Mr. Boldt said some actions might be so outrageous that they called into question a person's fitness as a parent. A tattoo on a child's shoulder that says "Mom" would be a different matter than "a swastika on the forehead," he said.

Mr. Boldt insisted that the court should not single out circumcision for greater scrutiny than other parenting choices. "There's no principled, intellectually defensible, legally supportable reason to extract that one category," he said. Much of the hearing discussed whether Mrs. Boldt was automatically entitled to a formal evidentiary hearing on her objection and, if not, what evidence she had to produce to get such a hearing.

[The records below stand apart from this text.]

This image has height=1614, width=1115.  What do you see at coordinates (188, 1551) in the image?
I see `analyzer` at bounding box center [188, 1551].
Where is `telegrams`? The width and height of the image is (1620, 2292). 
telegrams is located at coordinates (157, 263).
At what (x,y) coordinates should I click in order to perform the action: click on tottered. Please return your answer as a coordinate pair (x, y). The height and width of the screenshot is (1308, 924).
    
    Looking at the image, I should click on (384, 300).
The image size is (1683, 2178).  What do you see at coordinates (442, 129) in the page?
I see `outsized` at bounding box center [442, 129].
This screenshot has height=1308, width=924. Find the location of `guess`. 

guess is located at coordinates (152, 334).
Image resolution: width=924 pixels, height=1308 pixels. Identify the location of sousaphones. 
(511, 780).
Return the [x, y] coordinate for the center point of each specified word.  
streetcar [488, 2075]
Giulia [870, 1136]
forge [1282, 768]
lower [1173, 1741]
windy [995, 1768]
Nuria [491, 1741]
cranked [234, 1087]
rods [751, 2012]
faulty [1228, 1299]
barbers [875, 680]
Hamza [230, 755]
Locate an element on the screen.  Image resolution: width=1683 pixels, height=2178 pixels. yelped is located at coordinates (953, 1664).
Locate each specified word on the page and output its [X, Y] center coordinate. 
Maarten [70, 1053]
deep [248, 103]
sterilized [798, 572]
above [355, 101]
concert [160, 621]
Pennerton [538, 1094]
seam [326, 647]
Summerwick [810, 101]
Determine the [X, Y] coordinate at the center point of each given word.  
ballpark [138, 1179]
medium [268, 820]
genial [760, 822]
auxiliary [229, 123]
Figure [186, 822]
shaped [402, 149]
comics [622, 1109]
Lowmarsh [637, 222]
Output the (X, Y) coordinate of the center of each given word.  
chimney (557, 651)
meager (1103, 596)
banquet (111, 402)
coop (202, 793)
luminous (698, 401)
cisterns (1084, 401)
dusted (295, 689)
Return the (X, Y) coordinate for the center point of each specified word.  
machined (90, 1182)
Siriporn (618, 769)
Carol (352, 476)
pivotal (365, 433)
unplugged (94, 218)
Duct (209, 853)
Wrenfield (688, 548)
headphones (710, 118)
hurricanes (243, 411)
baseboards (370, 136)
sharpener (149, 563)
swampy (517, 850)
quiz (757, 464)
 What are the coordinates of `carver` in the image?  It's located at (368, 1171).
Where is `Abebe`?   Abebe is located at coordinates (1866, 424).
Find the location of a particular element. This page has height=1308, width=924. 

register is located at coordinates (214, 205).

The Oregon jurists appear to be the highest-ranking American court to hear a dispute involving circumcision, according to a New York University law professor who has written on the issue, Geoffrey Miller. "It will be a precedent that will be closely paid attention to by people who are interested in that debate," the professor said. "I would be quite shocked or at least surprised if the result in the Oregon Supreme Court undoes what the lower courts said."

A Portland rabbi who attended the argument, Daniel Isaak, said he was surprised that there was little discussion of the religious freedom aspect of the case. "Circumcision is a basic rite of conversion" for Jewish men and is also practiced by Muslims, the rabbi said.

Four Jewish groups, the American Jewish Congress, the American Jewish Committee, the Anti-Defamation League, and the Orthodox Union, filed an amicus brief backing Mr. Boldt. A physicians' group, Doctors Opposing Circumcision, filed a brief supporting Mrs. Boldt.

The anti-circumcision brief notes that during a prior court proceeding unrelated to the circumcision issue, the Boldts agreed that they had a dominant-submissive relationship — in which Mr. Boldt was "god" or "sovereign" — and that sometimes involved Mr. Boldt administering beatings to his wife, who assumed the role of "slave girl." The Boldts' son "must not be abandoned by the courts, to become embroiled in his father's need for a replacement slave … if that is what happened," the anti-circumcision group argued.

Mr. Boldt declined to be interviewed as he left court yesterday. The groups defending circumcision stated in their brief that they were taking no position on "who is the more appropriate parent."